[Pixel coordinate grounding data]
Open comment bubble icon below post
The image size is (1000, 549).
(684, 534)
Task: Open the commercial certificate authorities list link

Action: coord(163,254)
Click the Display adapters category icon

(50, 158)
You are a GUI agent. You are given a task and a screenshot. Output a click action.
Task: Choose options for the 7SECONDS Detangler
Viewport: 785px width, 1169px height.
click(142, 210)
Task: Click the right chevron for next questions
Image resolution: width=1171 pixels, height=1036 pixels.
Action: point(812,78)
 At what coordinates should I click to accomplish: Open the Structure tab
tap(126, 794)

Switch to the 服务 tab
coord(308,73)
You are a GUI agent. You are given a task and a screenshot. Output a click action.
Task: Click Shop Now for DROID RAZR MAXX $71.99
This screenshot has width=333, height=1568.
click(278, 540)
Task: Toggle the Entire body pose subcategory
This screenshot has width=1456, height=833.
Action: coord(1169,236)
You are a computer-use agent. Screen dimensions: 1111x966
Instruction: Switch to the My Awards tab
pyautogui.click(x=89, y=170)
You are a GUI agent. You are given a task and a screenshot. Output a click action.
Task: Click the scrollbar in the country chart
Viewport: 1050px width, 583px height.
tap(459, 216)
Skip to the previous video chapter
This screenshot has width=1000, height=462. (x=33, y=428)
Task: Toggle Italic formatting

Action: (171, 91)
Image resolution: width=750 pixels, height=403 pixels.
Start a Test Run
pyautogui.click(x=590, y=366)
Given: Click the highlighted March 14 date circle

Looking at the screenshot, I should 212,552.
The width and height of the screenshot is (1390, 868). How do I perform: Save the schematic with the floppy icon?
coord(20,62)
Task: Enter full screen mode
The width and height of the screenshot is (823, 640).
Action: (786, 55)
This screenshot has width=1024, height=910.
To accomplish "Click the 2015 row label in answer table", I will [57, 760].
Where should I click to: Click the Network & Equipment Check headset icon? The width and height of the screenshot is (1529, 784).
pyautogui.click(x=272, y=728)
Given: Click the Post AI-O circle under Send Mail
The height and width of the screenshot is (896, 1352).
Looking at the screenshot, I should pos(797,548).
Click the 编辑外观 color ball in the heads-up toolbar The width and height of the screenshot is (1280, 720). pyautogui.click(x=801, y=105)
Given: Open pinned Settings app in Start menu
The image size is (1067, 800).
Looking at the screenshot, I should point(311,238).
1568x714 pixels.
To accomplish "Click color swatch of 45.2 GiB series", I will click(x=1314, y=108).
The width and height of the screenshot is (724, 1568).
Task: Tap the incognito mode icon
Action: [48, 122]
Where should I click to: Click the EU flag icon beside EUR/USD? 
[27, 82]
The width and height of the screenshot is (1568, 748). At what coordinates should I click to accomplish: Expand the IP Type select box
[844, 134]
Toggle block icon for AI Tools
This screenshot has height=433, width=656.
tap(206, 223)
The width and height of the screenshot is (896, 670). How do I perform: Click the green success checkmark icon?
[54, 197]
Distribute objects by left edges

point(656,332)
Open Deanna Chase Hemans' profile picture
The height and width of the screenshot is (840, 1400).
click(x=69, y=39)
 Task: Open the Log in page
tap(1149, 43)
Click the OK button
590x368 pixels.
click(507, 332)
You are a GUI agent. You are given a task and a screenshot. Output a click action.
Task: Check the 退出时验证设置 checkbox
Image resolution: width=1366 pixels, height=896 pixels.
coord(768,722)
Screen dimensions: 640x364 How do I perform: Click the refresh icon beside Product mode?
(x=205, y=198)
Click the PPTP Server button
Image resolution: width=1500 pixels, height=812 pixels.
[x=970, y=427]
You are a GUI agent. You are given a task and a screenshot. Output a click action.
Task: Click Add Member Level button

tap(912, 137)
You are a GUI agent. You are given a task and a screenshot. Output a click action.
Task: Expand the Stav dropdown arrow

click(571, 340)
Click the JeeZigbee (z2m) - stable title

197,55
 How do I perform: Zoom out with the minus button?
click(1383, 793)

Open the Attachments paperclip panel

Work item: Would you please copy exactly the part of the entries above that begins at the line containing "Task: Toggle the Entire body pose subcategory" and ends at the line containing "Task: Enter full screen mode", both lines included?

Result of this exercise:
Task: Toggle the Entire body pose subcategory
This screenshot has width=1456, height=833.
Action: coord(1169,236)
You are a computer-use agent. Screen dimensions: 1111x966
Instruction: Switch to the My Awards tab
pyautogui.click(x=89, y=170)
You are a GUI agent. You are given a task and a screenshot. Output a click action.
Task: Click the scrollbar in the country chart
Viewport: 1050px width, 583px height.
tap(459, 216)
Skip to the previous video chapter
This screenshot has width=1000, height=462. (x=33, y=428)
Task: Toggle Italic formatting

Action: (171, 91)
Image resolution: width=750 pixels, height=403 pixels.
Start a Test Run
pyautogui.click(x=590, y=366)
Given: Click the highlighted March 14 date circle

Looking at the screenshot, I should 212,552.
The width and height of the screenshot is (1390, 868). How do I perform: Save the schematic with the floppy icon?
coord(20,62)
Task: Enter full screen mode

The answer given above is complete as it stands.